§ WORK REQUEST
Your answer should be the lines from the one containing "Политика конфидинциальности (925, 1367)" through the final line below, copied exactly.

§ Stored records
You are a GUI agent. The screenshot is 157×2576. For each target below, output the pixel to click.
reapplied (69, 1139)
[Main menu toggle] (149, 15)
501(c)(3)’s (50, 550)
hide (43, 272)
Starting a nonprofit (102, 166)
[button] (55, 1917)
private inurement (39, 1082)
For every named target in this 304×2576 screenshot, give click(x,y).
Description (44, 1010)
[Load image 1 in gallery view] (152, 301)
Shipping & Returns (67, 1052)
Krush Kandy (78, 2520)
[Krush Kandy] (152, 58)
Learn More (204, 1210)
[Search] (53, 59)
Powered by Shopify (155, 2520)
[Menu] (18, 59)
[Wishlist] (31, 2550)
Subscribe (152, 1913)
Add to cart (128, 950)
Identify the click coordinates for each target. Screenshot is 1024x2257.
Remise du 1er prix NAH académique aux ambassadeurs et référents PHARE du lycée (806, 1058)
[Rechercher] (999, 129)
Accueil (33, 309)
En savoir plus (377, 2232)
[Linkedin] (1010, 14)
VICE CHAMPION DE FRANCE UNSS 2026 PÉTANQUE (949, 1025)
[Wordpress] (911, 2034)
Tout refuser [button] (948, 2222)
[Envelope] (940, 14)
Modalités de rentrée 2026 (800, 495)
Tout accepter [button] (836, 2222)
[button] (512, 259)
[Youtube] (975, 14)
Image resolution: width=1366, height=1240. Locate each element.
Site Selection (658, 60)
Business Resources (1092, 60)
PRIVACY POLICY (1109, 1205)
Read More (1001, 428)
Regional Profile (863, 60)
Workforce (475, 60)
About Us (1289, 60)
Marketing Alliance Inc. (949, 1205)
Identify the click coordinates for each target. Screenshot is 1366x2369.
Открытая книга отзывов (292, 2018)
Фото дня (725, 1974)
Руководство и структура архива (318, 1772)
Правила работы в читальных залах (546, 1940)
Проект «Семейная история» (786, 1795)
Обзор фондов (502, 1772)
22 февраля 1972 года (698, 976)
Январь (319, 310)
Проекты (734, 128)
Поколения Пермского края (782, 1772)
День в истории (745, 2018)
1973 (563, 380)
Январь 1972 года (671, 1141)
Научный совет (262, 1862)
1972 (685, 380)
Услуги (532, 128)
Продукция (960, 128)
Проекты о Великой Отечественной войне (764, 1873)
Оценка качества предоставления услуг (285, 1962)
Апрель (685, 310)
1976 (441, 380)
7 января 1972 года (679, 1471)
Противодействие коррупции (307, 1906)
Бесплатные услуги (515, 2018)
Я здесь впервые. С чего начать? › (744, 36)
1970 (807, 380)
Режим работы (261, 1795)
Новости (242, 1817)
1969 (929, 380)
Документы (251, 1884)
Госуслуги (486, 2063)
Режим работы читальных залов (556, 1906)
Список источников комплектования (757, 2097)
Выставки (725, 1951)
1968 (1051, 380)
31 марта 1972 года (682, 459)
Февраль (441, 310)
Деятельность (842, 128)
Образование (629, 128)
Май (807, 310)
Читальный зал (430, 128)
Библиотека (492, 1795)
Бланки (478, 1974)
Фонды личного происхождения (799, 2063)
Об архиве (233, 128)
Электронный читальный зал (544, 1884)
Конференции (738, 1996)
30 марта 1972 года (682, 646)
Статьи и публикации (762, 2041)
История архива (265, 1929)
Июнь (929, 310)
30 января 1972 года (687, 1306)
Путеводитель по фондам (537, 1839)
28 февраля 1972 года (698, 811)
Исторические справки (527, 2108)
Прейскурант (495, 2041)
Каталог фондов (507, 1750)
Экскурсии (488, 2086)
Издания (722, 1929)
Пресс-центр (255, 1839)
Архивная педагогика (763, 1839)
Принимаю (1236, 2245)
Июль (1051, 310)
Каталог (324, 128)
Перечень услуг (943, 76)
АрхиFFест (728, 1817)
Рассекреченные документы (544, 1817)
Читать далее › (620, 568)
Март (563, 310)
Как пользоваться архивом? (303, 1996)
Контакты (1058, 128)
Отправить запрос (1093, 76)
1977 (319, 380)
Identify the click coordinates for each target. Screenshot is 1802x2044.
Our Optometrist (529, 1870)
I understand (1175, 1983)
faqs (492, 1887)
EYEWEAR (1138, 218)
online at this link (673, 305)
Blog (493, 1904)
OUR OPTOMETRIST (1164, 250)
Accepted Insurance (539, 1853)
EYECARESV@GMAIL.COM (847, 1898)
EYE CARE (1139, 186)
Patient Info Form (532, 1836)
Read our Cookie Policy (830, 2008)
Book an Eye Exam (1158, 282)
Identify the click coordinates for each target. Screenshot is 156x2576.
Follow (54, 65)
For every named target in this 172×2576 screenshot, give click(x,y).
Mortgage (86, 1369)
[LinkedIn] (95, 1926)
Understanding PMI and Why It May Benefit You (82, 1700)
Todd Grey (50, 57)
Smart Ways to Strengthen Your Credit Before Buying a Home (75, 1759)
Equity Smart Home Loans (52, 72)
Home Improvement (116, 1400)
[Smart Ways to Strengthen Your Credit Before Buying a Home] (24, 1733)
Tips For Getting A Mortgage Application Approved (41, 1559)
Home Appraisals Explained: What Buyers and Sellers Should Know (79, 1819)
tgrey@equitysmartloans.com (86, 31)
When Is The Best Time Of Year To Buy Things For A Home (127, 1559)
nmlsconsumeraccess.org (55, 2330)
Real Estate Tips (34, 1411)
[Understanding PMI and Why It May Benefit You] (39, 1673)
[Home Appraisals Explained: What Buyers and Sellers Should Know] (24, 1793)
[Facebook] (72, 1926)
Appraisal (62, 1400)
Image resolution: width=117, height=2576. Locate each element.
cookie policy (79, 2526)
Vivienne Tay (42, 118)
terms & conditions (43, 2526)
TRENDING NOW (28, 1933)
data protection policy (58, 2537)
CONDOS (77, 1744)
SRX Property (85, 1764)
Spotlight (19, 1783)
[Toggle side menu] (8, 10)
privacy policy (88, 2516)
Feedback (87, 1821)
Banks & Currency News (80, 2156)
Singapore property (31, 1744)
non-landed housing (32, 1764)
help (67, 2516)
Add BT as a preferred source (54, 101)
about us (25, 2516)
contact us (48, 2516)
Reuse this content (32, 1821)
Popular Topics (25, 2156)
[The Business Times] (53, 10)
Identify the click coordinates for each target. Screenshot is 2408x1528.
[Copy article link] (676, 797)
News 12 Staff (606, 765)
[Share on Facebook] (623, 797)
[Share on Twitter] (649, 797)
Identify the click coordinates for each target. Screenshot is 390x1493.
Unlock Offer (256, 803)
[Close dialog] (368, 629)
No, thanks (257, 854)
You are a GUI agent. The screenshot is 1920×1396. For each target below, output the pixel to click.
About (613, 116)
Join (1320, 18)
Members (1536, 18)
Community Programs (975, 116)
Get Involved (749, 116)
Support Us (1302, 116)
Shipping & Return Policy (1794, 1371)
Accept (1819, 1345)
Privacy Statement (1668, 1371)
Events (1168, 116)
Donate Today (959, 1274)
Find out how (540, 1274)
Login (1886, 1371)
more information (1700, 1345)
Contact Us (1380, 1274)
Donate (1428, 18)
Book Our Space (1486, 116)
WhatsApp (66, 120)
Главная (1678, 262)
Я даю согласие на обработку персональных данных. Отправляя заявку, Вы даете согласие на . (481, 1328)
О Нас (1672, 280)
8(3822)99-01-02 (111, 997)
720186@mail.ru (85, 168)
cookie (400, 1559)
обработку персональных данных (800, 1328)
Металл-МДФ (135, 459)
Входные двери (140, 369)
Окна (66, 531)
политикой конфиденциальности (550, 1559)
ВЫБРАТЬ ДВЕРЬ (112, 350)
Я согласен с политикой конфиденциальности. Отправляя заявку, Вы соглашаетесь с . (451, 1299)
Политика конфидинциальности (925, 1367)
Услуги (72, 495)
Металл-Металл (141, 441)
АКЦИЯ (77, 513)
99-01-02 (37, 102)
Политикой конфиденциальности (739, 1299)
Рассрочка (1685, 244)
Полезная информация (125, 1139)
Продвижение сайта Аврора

§ OUTPUT FOR THIS TASK
Политика конфидинциальности (925, 1367)
Услуги (72, 495)
Металл-Металл (141, 441)
АКЦИЯ (77, 513)
99-01-02 (37, 102)
Политикой конфиденциальности (739, 1299)
Рассрочка (1685, 244)
Полезная информация (125, 1139)
Продвижение сайта Аврора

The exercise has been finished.